REQUIRED WORK =
Copy the data word for word, starting at the line that contains "Task: Select the execution" and ending at the line that contains "tap(455, 353)", with both of those lines included.

┌──

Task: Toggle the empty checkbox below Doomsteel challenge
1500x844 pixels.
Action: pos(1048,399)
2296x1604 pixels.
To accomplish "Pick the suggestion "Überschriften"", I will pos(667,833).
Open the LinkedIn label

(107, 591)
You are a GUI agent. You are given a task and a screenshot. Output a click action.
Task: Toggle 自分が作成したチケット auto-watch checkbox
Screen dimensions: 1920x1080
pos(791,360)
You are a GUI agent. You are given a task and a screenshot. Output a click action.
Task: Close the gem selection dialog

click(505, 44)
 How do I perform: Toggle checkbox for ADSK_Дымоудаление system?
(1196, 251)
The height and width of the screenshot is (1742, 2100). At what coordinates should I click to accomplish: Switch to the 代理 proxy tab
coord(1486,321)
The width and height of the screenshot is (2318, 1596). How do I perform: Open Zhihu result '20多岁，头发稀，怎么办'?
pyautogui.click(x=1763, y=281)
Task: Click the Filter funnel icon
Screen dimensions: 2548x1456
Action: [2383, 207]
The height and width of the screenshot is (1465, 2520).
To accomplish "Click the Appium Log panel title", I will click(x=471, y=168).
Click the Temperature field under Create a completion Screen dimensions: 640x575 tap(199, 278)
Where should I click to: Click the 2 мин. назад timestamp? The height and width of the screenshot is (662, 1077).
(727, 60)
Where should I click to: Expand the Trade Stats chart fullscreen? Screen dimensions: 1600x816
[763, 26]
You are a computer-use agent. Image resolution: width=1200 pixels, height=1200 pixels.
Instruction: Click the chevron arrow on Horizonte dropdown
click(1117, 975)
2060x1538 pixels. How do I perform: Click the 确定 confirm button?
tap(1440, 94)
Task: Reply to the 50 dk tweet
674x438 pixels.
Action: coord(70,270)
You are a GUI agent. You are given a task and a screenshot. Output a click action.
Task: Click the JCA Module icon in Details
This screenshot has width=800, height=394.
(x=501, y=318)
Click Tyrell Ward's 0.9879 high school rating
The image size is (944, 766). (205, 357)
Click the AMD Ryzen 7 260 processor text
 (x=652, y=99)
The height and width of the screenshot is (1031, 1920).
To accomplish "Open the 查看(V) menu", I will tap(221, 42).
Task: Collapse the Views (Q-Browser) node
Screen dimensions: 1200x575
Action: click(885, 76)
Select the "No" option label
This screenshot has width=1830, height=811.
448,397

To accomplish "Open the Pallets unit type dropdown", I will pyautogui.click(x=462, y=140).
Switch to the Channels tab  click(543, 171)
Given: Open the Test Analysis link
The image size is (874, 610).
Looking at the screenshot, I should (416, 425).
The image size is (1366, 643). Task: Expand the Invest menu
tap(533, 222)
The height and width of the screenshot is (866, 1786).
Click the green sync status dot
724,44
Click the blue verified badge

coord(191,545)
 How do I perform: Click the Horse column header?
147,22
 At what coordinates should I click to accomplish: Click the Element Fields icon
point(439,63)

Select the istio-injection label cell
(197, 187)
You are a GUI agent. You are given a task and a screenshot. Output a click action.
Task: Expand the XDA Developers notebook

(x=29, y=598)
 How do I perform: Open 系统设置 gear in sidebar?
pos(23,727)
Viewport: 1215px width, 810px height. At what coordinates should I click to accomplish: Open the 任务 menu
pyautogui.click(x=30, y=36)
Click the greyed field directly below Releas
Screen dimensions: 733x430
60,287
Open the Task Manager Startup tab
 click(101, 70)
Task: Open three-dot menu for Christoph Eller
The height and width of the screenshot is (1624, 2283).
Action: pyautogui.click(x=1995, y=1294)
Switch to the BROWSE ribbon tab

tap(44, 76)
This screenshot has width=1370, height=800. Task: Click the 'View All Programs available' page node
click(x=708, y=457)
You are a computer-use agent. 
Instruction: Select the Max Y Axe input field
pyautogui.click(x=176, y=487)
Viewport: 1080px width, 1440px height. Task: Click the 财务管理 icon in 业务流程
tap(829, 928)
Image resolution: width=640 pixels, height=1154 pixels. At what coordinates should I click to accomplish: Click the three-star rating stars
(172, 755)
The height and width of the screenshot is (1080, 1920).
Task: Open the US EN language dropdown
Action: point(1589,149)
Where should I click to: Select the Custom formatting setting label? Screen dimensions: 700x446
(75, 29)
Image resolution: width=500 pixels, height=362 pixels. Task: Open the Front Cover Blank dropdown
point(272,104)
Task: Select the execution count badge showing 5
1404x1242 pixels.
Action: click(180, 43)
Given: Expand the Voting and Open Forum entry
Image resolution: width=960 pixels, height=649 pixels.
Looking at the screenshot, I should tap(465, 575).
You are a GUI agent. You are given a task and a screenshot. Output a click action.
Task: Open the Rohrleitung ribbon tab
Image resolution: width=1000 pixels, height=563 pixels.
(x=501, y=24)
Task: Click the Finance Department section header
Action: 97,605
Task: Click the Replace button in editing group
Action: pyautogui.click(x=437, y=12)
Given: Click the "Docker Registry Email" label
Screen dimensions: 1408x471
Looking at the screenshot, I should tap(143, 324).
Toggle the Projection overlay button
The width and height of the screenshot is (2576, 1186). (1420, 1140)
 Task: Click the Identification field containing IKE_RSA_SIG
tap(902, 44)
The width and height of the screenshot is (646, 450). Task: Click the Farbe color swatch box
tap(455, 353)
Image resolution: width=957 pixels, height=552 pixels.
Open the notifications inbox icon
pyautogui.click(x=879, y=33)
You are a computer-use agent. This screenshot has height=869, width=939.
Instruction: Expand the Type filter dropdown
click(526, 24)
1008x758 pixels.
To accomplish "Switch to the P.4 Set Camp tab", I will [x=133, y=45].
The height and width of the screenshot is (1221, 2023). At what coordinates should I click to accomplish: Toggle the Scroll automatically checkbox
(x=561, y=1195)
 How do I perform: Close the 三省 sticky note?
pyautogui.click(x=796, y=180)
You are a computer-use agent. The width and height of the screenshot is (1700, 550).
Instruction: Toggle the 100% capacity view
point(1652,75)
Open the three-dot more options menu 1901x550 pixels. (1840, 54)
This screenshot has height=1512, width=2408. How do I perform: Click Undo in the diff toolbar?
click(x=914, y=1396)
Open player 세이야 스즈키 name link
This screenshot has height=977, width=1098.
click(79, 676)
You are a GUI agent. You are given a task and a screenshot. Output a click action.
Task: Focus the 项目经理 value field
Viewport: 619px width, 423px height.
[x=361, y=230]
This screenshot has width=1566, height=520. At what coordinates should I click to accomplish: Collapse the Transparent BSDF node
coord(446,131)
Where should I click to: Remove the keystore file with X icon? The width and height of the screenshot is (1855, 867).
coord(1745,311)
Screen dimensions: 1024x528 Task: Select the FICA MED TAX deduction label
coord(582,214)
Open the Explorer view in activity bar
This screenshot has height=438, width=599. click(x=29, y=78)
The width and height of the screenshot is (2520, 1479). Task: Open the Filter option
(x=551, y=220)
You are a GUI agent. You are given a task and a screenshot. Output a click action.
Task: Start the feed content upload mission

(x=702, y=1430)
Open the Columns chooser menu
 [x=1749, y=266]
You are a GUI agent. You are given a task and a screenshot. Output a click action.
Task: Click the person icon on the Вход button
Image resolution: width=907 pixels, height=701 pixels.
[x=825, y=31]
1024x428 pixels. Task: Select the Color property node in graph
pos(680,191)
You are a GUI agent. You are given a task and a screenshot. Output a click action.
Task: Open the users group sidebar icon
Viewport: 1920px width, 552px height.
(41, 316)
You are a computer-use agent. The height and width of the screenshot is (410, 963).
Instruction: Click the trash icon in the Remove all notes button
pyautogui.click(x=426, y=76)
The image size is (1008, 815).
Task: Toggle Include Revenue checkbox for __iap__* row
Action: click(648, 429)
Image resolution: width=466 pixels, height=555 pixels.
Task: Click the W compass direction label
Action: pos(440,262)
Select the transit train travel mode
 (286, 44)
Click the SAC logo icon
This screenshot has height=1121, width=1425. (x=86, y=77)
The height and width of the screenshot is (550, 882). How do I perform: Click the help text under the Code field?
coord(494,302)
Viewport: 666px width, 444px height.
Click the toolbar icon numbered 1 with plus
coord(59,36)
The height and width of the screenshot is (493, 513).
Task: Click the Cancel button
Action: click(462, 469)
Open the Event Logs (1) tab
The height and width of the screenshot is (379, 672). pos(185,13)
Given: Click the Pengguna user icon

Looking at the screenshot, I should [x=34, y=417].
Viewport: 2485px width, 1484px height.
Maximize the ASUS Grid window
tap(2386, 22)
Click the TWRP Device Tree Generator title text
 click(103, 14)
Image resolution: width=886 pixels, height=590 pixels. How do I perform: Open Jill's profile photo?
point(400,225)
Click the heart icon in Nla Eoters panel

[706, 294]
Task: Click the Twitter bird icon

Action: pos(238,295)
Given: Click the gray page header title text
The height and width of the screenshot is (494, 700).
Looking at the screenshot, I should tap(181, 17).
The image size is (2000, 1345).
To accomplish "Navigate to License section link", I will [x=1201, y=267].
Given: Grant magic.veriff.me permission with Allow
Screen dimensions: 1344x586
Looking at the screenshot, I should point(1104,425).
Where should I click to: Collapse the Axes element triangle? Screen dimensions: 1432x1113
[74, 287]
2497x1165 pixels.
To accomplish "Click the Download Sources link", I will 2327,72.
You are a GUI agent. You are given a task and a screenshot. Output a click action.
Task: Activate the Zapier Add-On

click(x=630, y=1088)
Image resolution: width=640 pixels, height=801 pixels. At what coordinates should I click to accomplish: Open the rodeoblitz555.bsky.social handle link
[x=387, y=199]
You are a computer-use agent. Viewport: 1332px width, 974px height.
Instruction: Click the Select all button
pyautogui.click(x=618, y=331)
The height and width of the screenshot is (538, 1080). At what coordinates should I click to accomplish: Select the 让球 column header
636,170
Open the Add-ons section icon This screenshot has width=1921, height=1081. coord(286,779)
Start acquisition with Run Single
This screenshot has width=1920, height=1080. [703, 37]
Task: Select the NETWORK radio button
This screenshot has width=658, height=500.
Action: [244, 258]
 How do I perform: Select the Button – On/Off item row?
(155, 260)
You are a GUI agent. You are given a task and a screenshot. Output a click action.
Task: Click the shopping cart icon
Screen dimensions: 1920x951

└──

RESPONSE TO THE TASK =
Task: Select the execution count badge showing 5
1404x1242 pixels.
Action: click(180, 43)
Given: Expand the Voting and Open Forum entry
Image resolution: width=960 pixels, height=649 pixels.
Looking at the screenshot, I should tap(465, 575).
You are a GUI agent. You are given a task and a screenshot. Output a click action.
Task: Open the Rohrleitung ribbon tab
Image resolution: width=1000 pixels, height=563 pixels.
(x=501, y=24)
Task: Click the Finance Department section header
Action: 97,605
Task: Click the Replace button in editing group
Action: pyautogui.click(x=437, y=12)
Given: Click the "Docker Registry Email" label
Screen dimensions: 1408x471
Looking at the screenshot, I should tap(143, 324).
Toggle the Projection overlay button
The width and height of the screenshot is (2576, 1186). (1420, 1140)
 Task: Click the Identification field containing IKE_RSA_SIG
tap(902, 44)
The width and height of the screenshot is (646, 450). Task: Click the Farbe color swatch box
tap(455, 353)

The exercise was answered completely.